Scientific classification
- Kingdom: Animalia
- Phylum: Chordata
- Class: Actinopterygii
- Order: Acanthuriformes
- Family: Chaetodontidae
- Genus: Chaetodon
- Subgenus: Chaetodon (Discochaetodon)
- Species: C. octofasciatus
- Binomial name: Chaetodon octofasciatus Bloch, 1787
- Synonyms: Tetragonopterus octofasciatus (Bloch, 1787); Chaetodon octolineatus Gronow, 1854;

= Eightband butterflyfish =

- Genus: Chaetodon
- Species: octofasciatus
- Authority: Bloch, 1787
- Conservation status: LC
- Synonyms: Tetragonopterus octofasciatus (Bloch, 1787), Chaetodon octolineatus Gronow, 1854

Species of fish

The eight-banded Butterflyfish (Chaetodon octofasciatus), also known as the eightband butterflyfish or eight-striped butterflyfish, is a species of marine ray-finned fish, a butterflyfish belonging to the family Chaetodontidae. It is found in the Indo-Pacific region where it is associated with reefs.

==Description==
The eightband butterflyfish has a flat, circular disk-shaped body with a slightly pointed snout. The body is white turning yellowish towards the belly and is marked with 7 black stripes over the head and the flanks. One runs centrally along the snout and another as a clear black margin to the dorsal and anal fins. The third line reaches on to the pelvic fin. All of the fins are yellow. There is a white ringed black spot on the caudal peduncle. Some specimens have black or brownish horizontal bars connecting the rear pairs of vertical bars. The background colour is also dependent on the environment inhabited by the fish, with paler, creamier fish in clear waters over coral reefs and the yellower fish being associated with less clear water coloured green by algae near river mouths. There are 10-12 spines and 17-19 soft rays in the dorsal fin while the anal fin has 3-4 spines and 14-17 soft rays. This relatively small species of butterflyfish attains a maximum total length of 12 cm.

==Distribution==
The eightband butterflyfish is found in the eastern Indian Ocean and the western Pacific Ocean from the Maldives, India and Sri Lanka east to the Solomon Islands, north to southern Japan and south to the Scott Reef in Western Australia.

==Habitat and biology==
The eightband butterflyfish is found at depths between3 and 20 m in coral reefs. Adults swim in pairs in coral-rich areas of sheltered inshore and lagoon reefs; juveniles can often be seen in groups among Acropora corals. This species feeds exclusively on coral polyps.

==Systematics==
The eightband butterflyfish was first formally described in 1787 by the German zoologist Marcus Elieser Bloch (1723–1799) with the type locality given as the INdian Ocean. It is a close relative of the golden butterflyfish (C. aureofasciatus) and less close to Rainford's Butterflyfish (C. rainfordi).

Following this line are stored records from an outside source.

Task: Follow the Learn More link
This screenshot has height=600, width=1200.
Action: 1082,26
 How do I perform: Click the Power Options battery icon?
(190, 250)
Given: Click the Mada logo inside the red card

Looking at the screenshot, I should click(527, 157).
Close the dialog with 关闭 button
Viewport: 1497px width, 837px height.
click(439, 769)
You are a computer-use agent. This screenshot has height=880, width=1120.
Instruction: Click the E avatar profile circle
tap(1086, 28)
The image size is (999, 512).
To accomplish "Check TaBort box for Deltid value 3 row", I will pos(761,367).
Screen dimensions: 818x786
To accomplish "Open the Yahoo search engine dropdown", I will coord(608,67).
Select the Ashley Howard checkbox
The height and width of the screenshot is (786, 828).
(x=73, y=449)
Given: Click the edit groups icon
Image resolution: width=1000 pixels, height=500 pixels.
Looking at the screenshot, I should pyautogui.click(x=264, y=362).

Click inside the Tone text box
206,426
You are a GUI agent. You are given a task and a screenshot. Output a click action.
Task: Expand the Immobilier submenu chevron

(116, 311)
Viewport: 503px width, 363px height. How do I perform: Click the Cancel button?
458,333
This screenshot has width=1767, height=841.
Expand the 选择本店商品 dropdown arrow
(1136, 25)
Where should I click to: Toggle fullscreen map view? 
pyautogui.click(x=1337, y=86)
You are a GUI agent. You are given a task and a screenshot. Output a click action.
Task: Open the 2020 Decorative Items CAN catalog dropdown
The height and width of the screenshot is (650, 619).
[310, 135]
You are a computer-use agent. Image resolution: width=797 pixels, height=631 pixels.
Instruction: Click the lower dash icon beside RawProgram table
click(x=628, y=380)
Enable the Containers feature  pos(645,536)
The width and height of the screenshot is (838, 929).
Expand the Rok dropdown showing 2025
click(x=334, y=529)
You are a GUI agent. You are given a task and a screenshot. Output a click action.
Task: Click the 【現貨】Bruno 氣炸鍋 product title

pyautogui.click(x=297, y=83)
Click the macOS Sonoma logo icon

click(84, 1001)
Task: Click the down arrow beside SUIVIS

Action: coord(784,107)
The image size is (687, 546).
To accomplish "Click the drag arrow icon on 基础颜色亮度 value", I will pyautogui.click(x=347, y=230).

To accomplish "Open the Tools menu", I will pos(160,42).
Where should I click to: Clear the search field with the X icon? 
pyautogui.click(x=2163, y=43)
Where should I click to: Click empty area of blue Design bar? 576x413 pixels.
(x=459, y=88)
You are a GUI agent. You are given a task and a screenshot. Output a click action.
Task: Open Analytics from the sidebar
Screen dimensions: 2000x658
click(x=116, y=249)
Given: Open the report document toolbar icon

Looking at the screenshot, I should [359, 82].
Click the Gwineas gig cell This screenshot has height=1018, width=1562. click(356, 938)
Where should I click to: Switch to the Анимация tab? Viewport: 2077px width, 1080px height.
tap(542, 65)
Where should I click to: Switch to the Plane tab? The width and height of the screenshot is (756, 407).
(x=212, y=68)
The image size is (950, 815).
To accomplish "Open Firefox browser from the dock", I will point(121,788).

Alongside the three-striped Butterflyfish (C. tricinctus), these diverse but always high-bodied species make up the subgenus Discochaetodon, of which C. octofasciatus is the type species. They appear to be close relatives of the subgenus Tetrachaetodon which includes for example the mirror butterflyfish (C. speculum) and together with these would probably go in Megaprotodon if Chaetodon is split up.

==Utilisation==
The eightband butterflyfish is occasionally traded in the aquarium trade but as an obligate corallivore it is difficult to maintain in the aquarium and they frequently starve.